Clinical implications and future perspectives
Our study showed that women with UUI/MUI and SUI that sought care through e-health experienced an impact on condition-specific QoL, mainly related to UI severity, rather than UI type. UI treatment can decrease symptom severity, and therefore, improve QoL; thus, it is important to provide effective, easily accessible treatments to everyone with UI, regardless of the subtype. Individual assessments of patients with UI are also needed, with careful assessments of the severity of leakage, to provide adequate help.

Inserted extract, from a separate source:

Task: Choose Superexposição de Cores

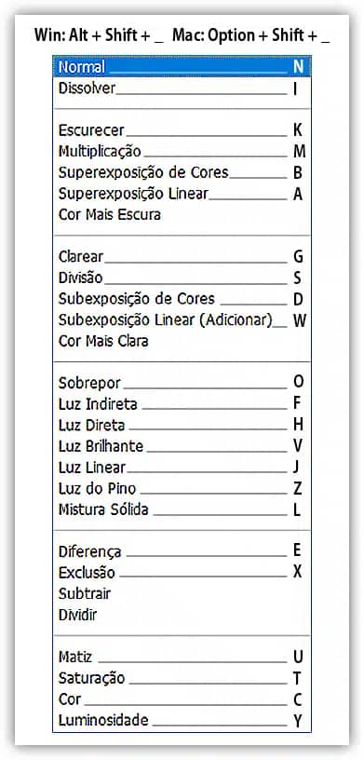Action: pyautogui.click(x=182, y=172)
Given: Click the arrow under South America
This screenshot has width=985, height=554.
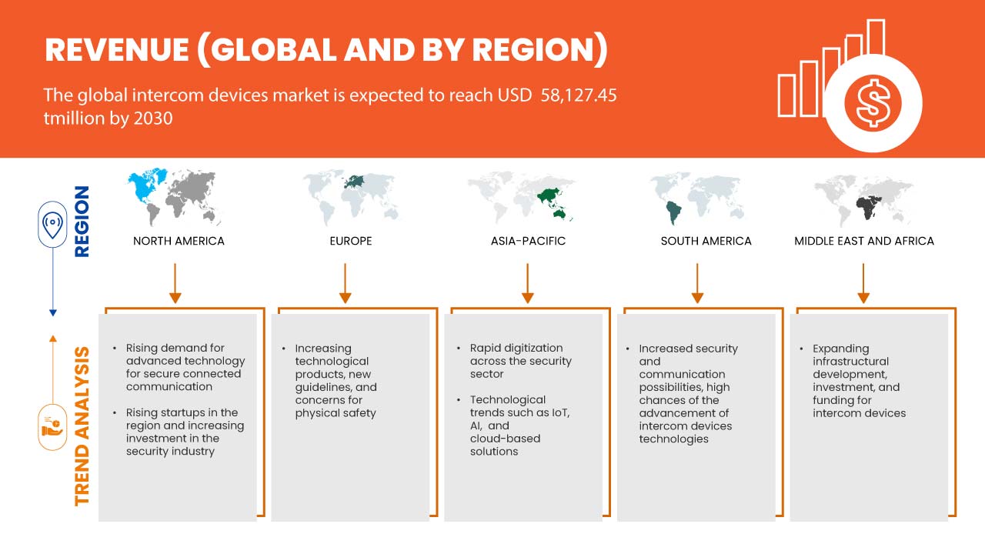Looking at the screenshot, I should (x=698, y=282).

A considerable amount of research has been performed to investigate QoL among women with UI, in general, but not specifically among women that sought medical care for UI through e-health. Our study contributes new knowledge about this group of women, which may help to develop and improve treatments through e-health. Currently, the app, Tät® (RCT two) is freely available at the App Store and Google Play in several languages, including Swedish, English, Arabic, and Spanish. This app is intended for individuals that want to self-manage SUI, but it may also be useful as a complement to other treatments. We also aim to release the Tät ®II (RCT three) app to the public in the future. Treatments based on apps will not suit all women with UI, but they might contribute to new, cost-effective ways to help many women, and they may lead to an improvement in their QoL. Easily accessible self-management treatment programmes, through the internet or mobile applications, may facilitate access to medical care for this group of patients, and at the same time, relieve pressure on primary care.
Future research should investigate factors that separate this study population of e-health users from individuals that seek care through conventional avenues.